The practice is registered as a company and as a condition of registration must have a person registered with the CQC as the registered manager. Registered managers have legal responsibility for meeting the requirements in the Health and Social Care Act 2008 and associated regulations about how the practice is run. The registered manager at the practice is the practice manager.

On the day of inspection, we spoke with the practice manager, a dentist and three dental nurses. We looked at practice policies and procedures and other records about how the service was managed.

Our key findings were:

  • The practice had suitable safeguarding processes and staff knew their responsibilities for safeguarding vulnerable adults and children.
  • The practice had systems to help them manage risk to patients and staff.
  • Staff felt respected, supported and valued.
  • Systems for obtaining patient feedback about the service were good.
  • There were limited systems in place to assess and monitor the quality of service provision and clinical care.
  • The practice appeared to be visibly clean and well-maintained.
  • The provider had infection control procedures which reflected published guidance.
  • Comprehensive procedures had been implemented to reduce the spread of Covid-19.

We identified regulations the provider was not meeting. They must:

  • Establish effective systems and processes to ensure good governance in accordance with the fundamental standards of care.
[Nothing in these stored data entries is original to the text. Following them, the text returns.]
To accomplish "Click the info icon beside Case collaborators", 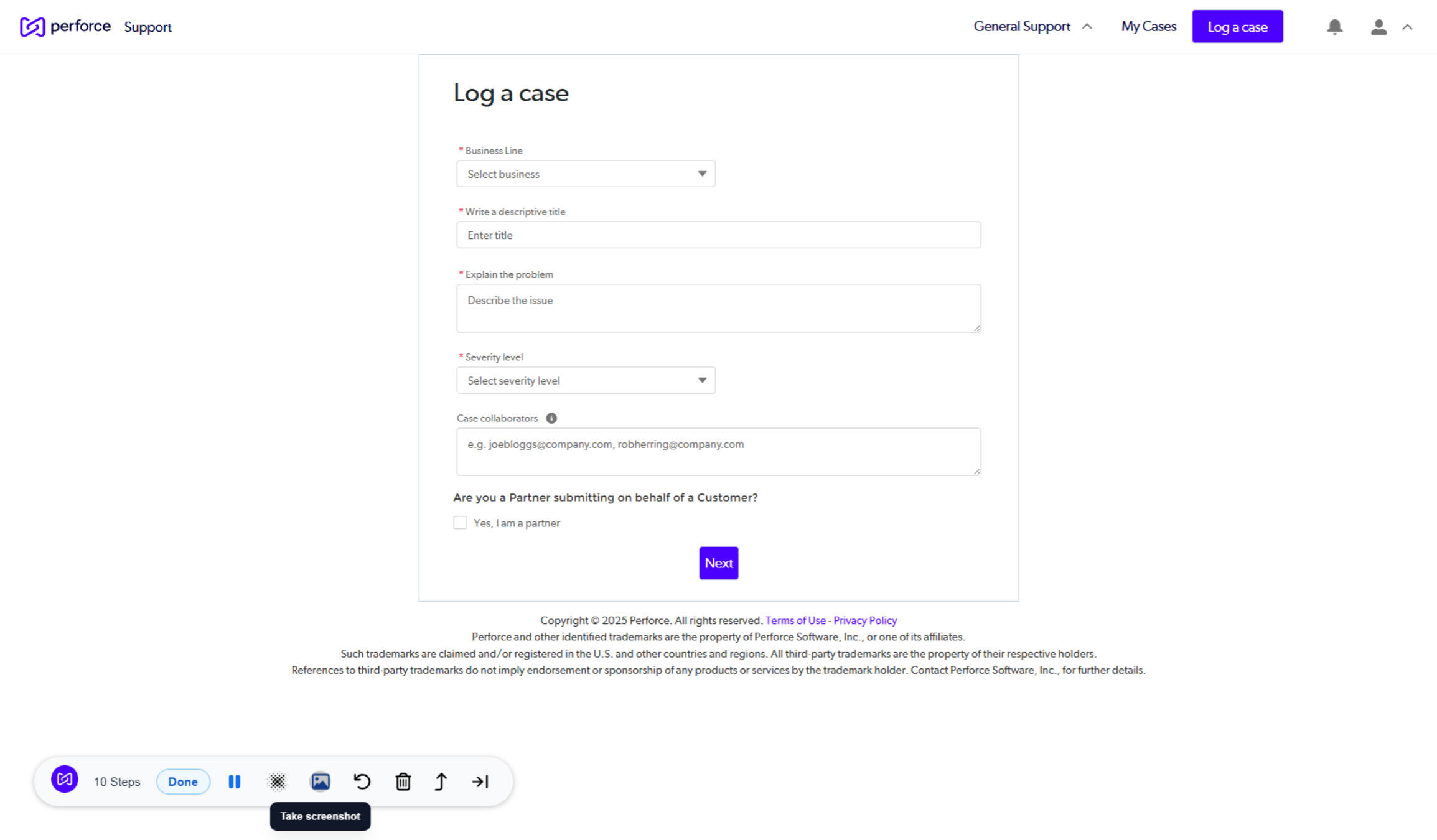I will point(551,418).
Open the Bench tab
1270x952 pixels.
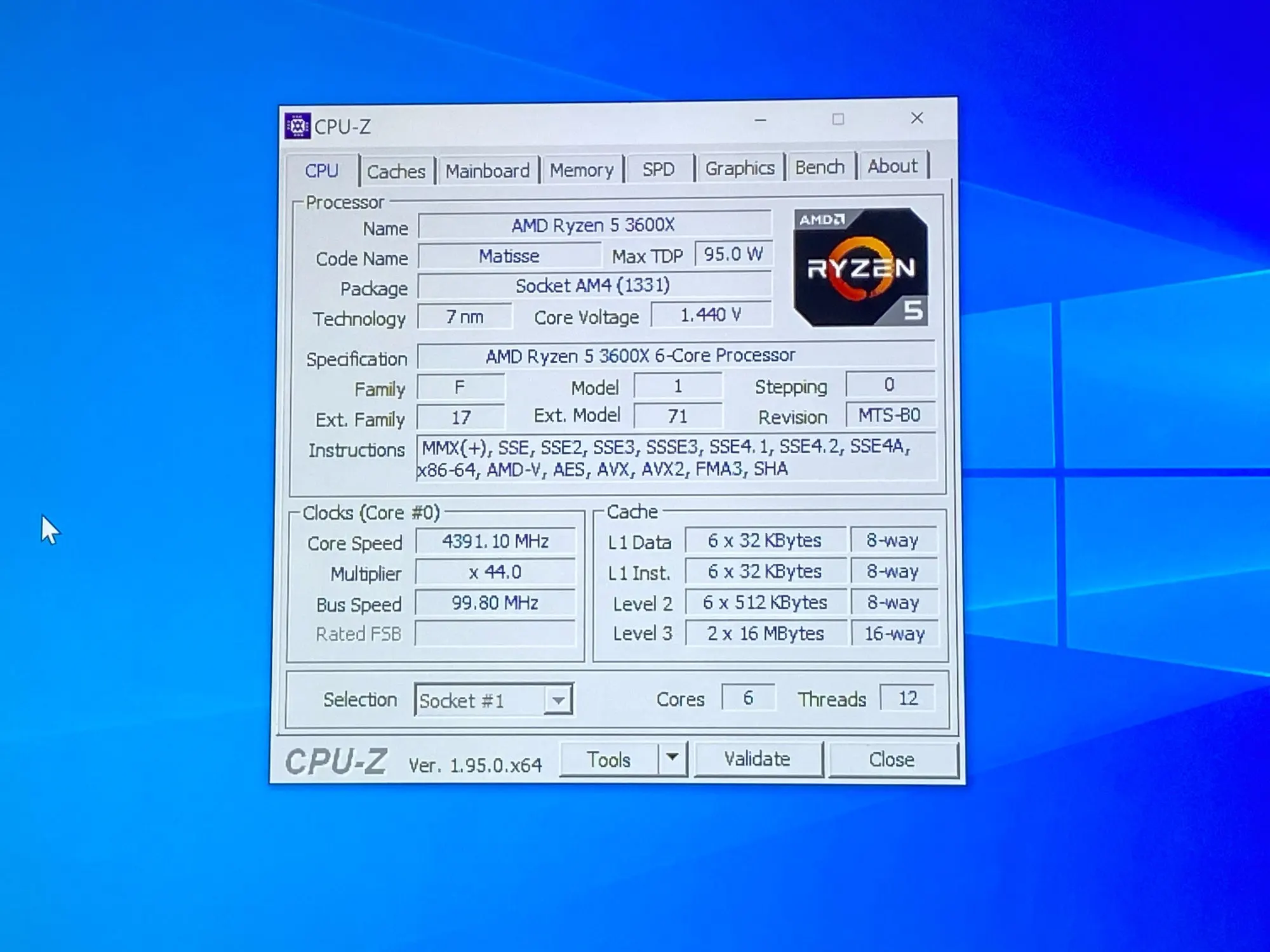[x=820, y=168]

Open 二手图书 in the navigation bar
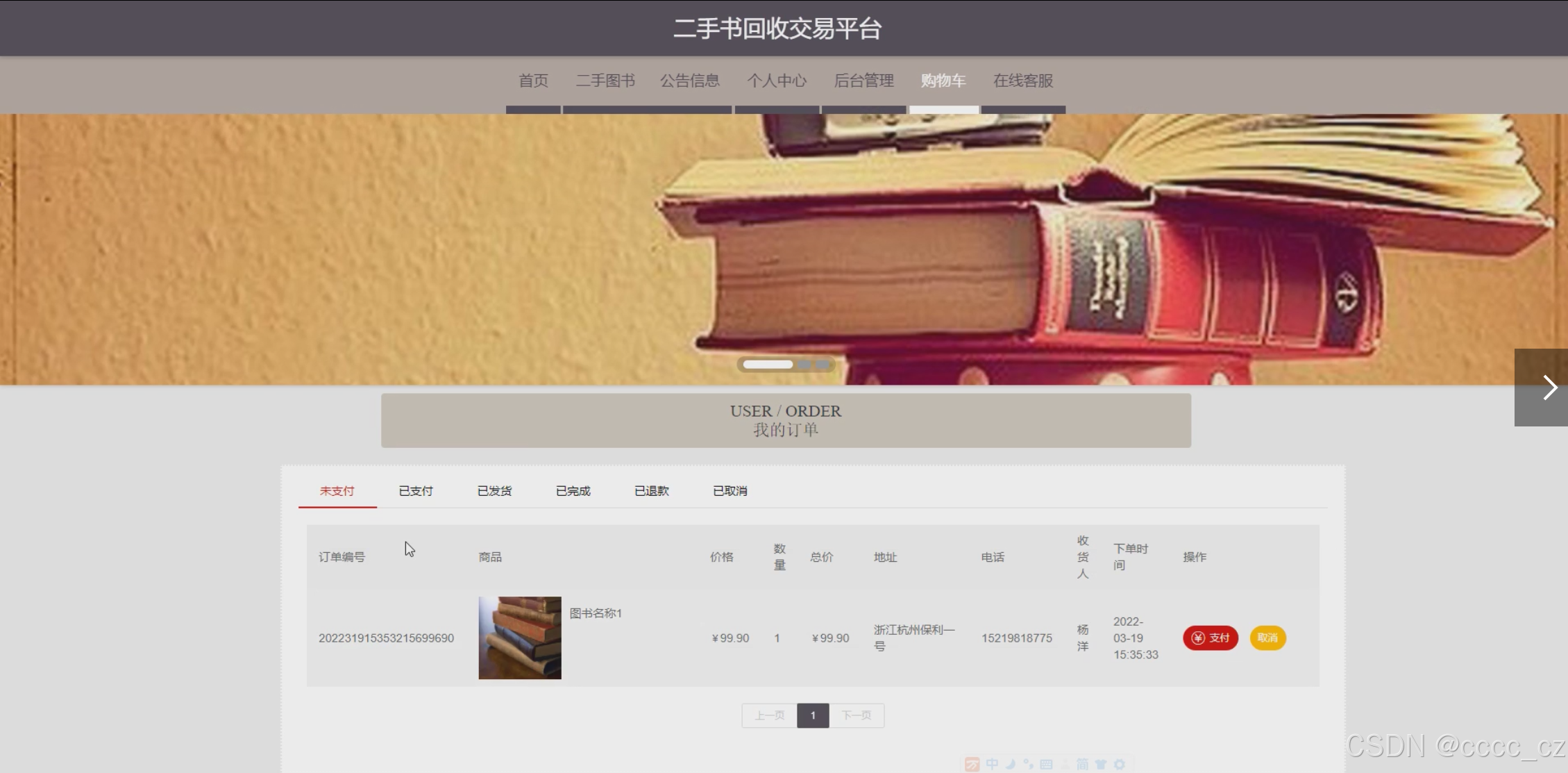605,81
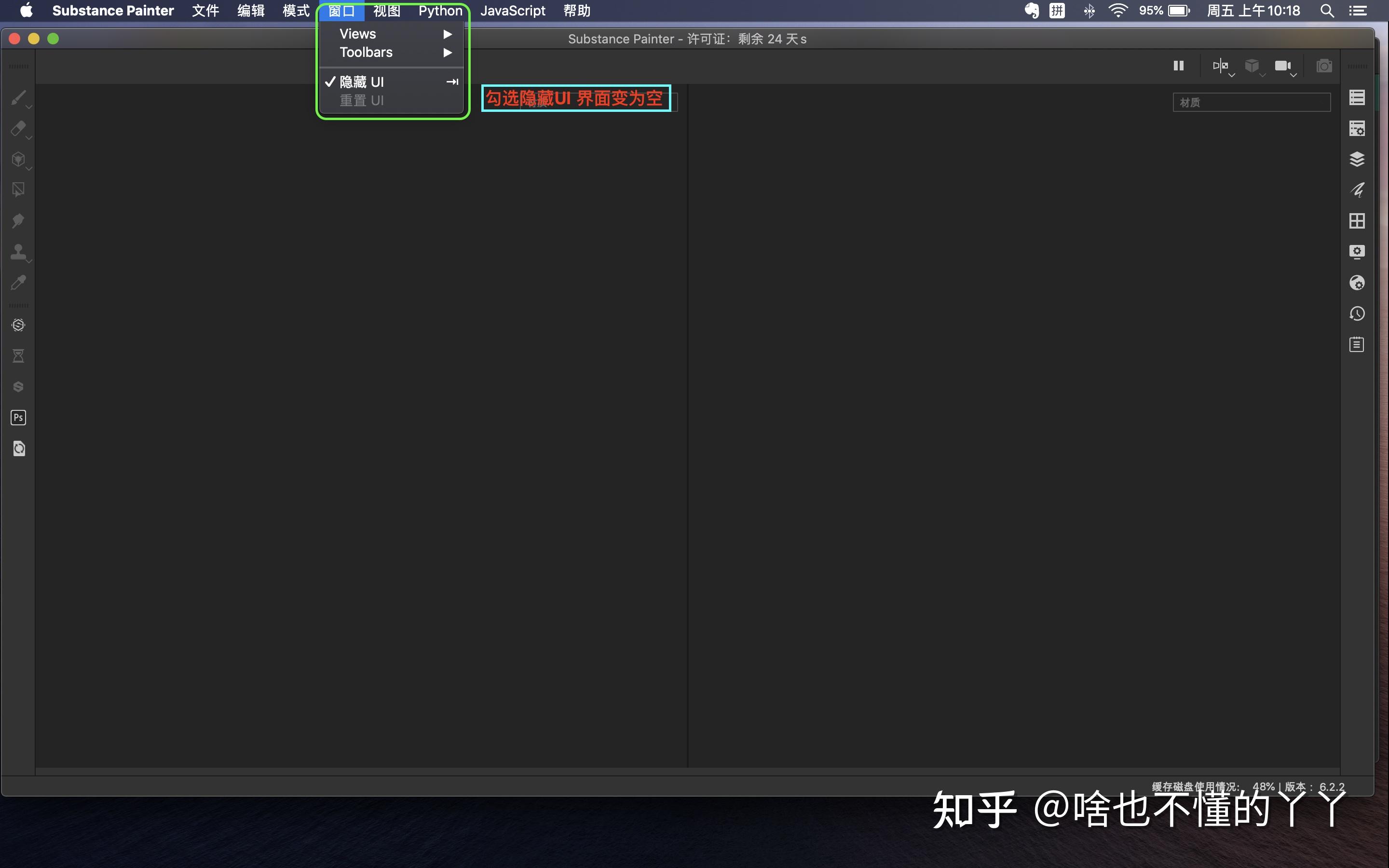Screen dimensions: 1389x868
Task: Choose the material picker eyedropper
Action: click(18, 283)
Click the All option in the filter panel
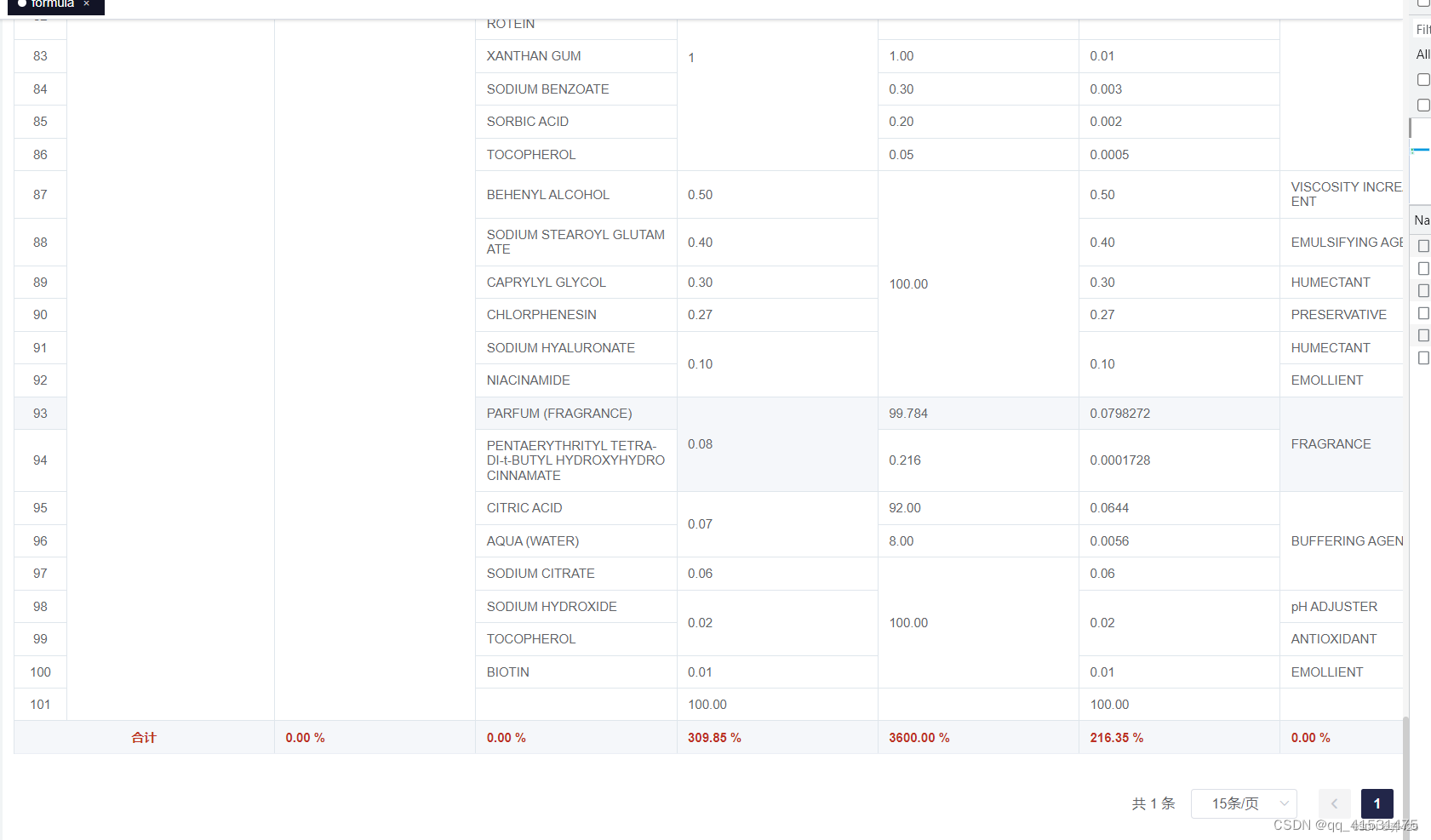1431x840 pixels. coord(1422,54)
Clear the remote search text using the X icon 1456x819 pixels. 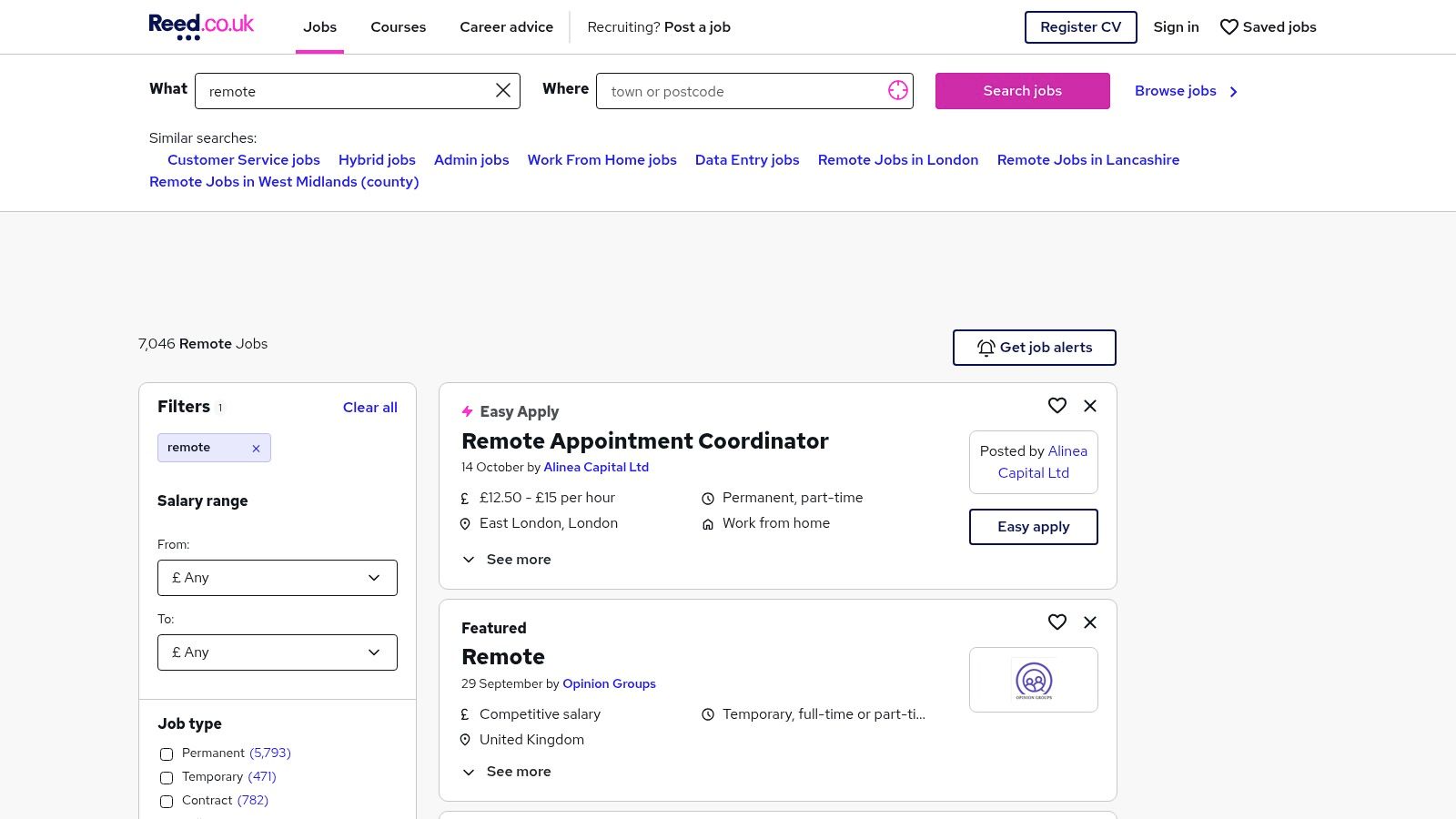502,90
There were areas where the provider could make improvements. They should:

  • Ensure that appropriate checks are completed prior to agency staff commencing employment at the practice.

  • Implement local safety standards for invasive procedures to prevent wrong site dental extractions.

  • Implement an effective system for monitoring and recording the fridge temperature to ensure that medicines and dental care products are being stored in line with the manufacturer’s guidance.

23 May 2013

During a routine inspection

People told us that they felt involved in the decisions about their dental treatment and care. One person told us that, 'l know what's going on with my dental care.' This showed us that people's views and experiences were taken into account in the way the service was provided and delivered in relation to their care.

We reviewed five dental treatment records in detail. We saw that these included in-depth treatment plans. This meant that people experienced care, treatment and support that met their needs and protected their rights.

Those staff spoken with told us that they were confident that they would recognise and know what action to take if they observed any potential abuse. This meant that people who use the service were protected from the risk of abuse, because the provider had taken reasonable steps to identify the possibility of abuse and prevent abuse from happening.

The staff spoken with were aware of their roles and responsibilities in regard to infection control and the prevention of potential cross infections. This meant that people were protected from the risk of infection because appropriate guidance had been followed.

The service had an audit framework in place and documented audits took place. The steps taken to address any identified concerns had been recorded. This showed us that the provider had an effective system to regularly assess and monitor the quality of service that people receive.